─── DOCUMENT SEGMENT ───

According to the staff report going to council, this deal is worth an estimated $13.6 million over three years for PayIt. The process that led to this staff recommendation raises serious process questions. In a report earlier this year, the City of Toronto’s Auditor General identified contract management as a persistent theme that surfaces in their work, flagging the need to strengthen oversight and accountability for contracts through effective procurement management and monitoring.

A much longer time ago, in 1998, the MFP computer-licensing corruption scandal set in motion a broad effort to reform procurement by the City of Toronto, including the use of fairness commissioners to oversee large outsourcing deals. Another reform, implemented in 2007, was the establishment of the city’s Office of Partnerships, which “provides a one-window service centre for those seeking partnerships with the City. It also creates and refines policies governing the City’s partnership activities.”

Fast-forward to today, and this Office has played a key role in the proposed sole source procurement for PayIt’s services, which would allow residents to pay fees, taxes and fines through an app for a service charge.

In 2019, PayIt submitted an unsolicited proposal to the City. Since then, and without any public oversight, the company has worked with City officials to co-design and co-create the deal that is now on the table. Much like the murky Sidewalk Labs project, the vendor has been negotiating its contract outside of any formal process.

As Matt Elliott reported in his City Hall Watcher newsletter, “PayIt has been lobbying City Hall for more than a year, and recorded 66 communications on the Lobbyist Registry between January 2, 2019 and February 19, 2020.”

According to the staff report, city officials worked with PayIt staff to create a proof of concept – which is a small trial of the product. The report, from deputy city manager Josie Scioli, says the trial “demonstrated agility and customer experience focus.” The City also commissioned Gartner, a large tech consultancy, to do a market assessment for this type of product, which “favourably ranked PayIt as unique in its offering and of two providers that cross the ‘fintech and govtech’ space as the most ‘forward-leaning’ digital government platform.” What else that consulting assessment says is unknown, because Gartner’s evaluation has not been released to the public as part of the staff report coming to council.

By working with the City on a test product for no compensation, PayIt managed to get staff to recommend a sole-source contract worth millions of dollars, with no limit on how high that amount could go. How does this kind of arrangement get so far without out anyone inside government ringing alarm bells?

PayIt makes money by taking a cut of Toronto residents’ bill payments. The deal appears to be structured so that the company, a financial intermediary, gets the same transaction fee no matter how many there are. Based on how much money moves from residents to the City, this is a lucrative opportunity, although the staff report gives no indication as to the dollar value of the transactions that might flow through the company’s app.

In effect, staff are recommending that the company’s app become a digital wallet for Toronto residents. City staff claim it will provide a “unified digital experience that brings services and information to the touch of their hand, flattening divisional silos and presenting services in a way that is intuitive, personalized and simplified – one identity and account, one digital wallet, one contact for notifications and e-bill.”

─── PROVIDED MATERIAL ───

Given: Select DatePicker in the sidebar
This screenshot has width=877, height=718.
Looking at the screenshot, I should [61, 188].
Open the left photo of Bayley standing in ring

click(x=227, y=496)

───
─── PROVIDED MATERIAL ───

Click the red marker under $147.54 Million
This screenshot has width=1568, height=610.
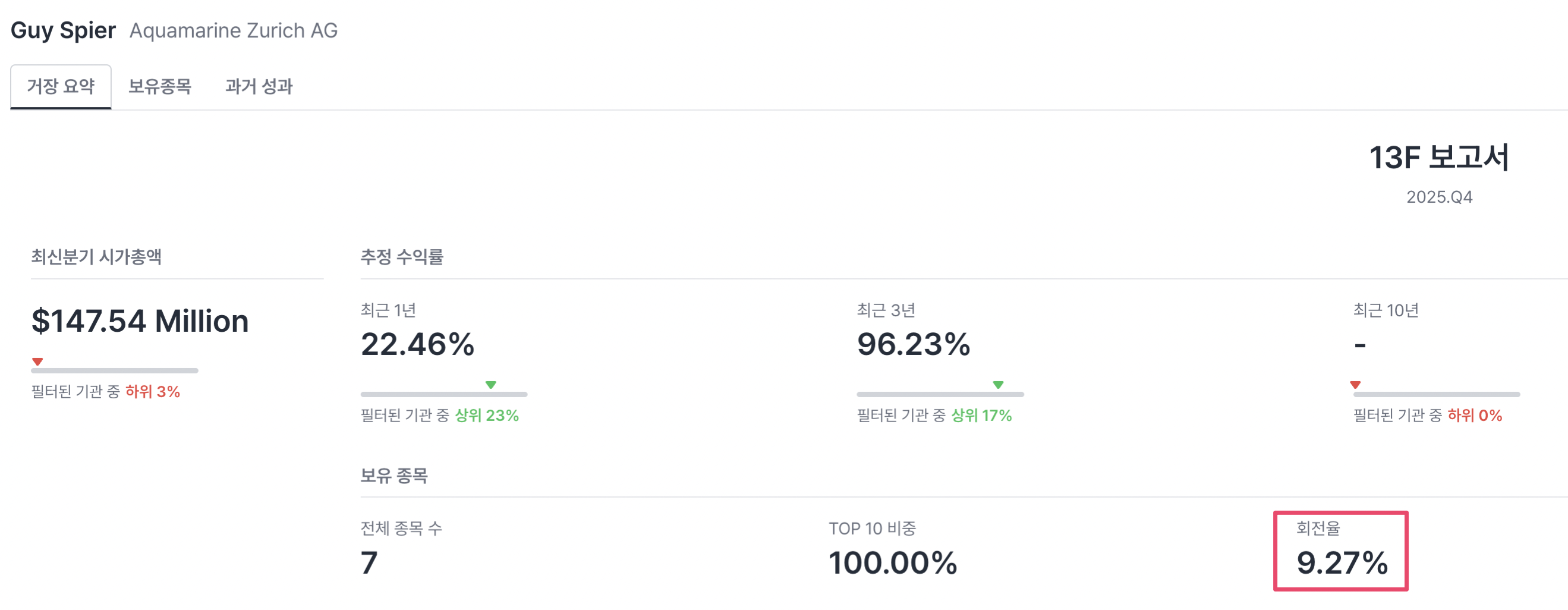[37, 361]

───

§ THE PROBLEM:
Please list every distinct year mentioned in the passage on Toronto's PayIt deal, in chronological order. The data above is unrelated to the passage on Toronto's PayIt deal.

§ SOLUTION BELOW:
1998, 2007, 2019, 2020